We went over each case. Was it legitimate? Did you turn in all the dope or cut it? Did you testify in court on this one or was it a plea? When did Jim start shooting up? How much dope were you taking? When did you first meet with Dodd about Jim’s problem? With Nettle? What about this Denny fellow, and Rob? When did they meet with Nettle? What was said? What really happened the night of the shooting? And so forth, and so forth, and so forth.
When we finished telling them, they didn’t believe us.
We followed them back to Beaumont and they set up the polygraph in an empty lecture room in the Federal Building, one flight up from their office. I sat in an injection-molded blue plastic chair, facing rows of scattered tables and vacant seats. The examiner was strictly business, short and light-skinned, with spiky brown hair. His card said office of enforcement operations, criminal division, department of justice. He had an almost cybernetic air about him, moving super-efficiently as he attached gadgets to my body. I felt as though I were being prepped for surgery.
The drill was the same as it was when I took the exam in Houston, only this man was obviously a professional.

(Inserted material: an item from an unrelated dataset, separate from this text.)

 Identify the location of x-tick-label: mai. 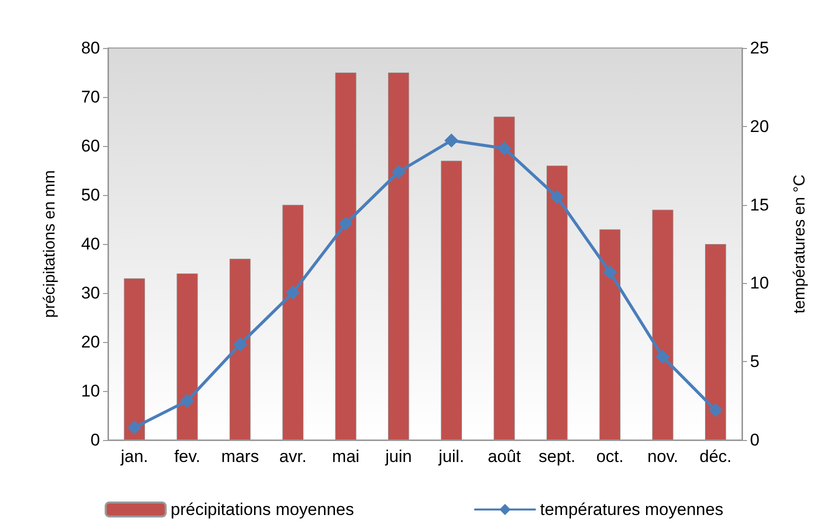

After he’d wired me up, he sat down at the table, to my left and slightly
behind me, and I heard the familiar sounds of switches flipping and needles scratching against paper. It occurred to me that if the examiner in Houston had been any good at all, or hadn’t been on Nettle’s payroll, I did not know which, I would never have passed that test, and I wouldn’t be sitting where I was. I wondered if the defect was in the examiner or in me, if I’d played so many roles that I could no longer distinguish one self from the other.
I don’t remember very much about the examination itself, except that I was honest. I listened to his voice, which, unlike his manner, was gentle and soothing. He spoke softly, with a quiet rhythm.
“Just relax,” he said, “and answer truthfully with a yes or no only. If you have problems with the way I phrased a question we can discuss it afterward and I’ll ask it again later. The test is about to begin. Be very still now and relax.”
I stared at the wall, tried to empty my mind. The paper was rolling.
“Is your first name Kristen?”
I recall that he focused, during the first hours of the examination, on the meetings with Nettle and on drug use. I recall worrying that he was being too nice to me.
“Have you taken any drugs today?” he asked near the start.
“No,” I answered.
It didn’t seem as if any time at all had passed before he told me that was all for the day, we would continue tomorrow. He quietly removed the metal plates from my fingertips, undid the blood-pressure cuff, and disconnected the tube wrapped around my chest. I stood, anxious to get out of there.
“Did I pass?”
“You can talk to the agents about that,” he said. “I really shouldn’t discuss results with you.”
But then he pulled a couple of chairs up to a table near the back wall of the room and motioned for me to sit down. I hadn’t realized until then that the sun had gone down, the room was growing slowly darker as dusk arrived.
“I told you the truth,” I said. “I know I shouldn’t say that to you, that it will make you suspicious and all, but it’s important to me. I’m telling you the truth. I told the agents the truth.”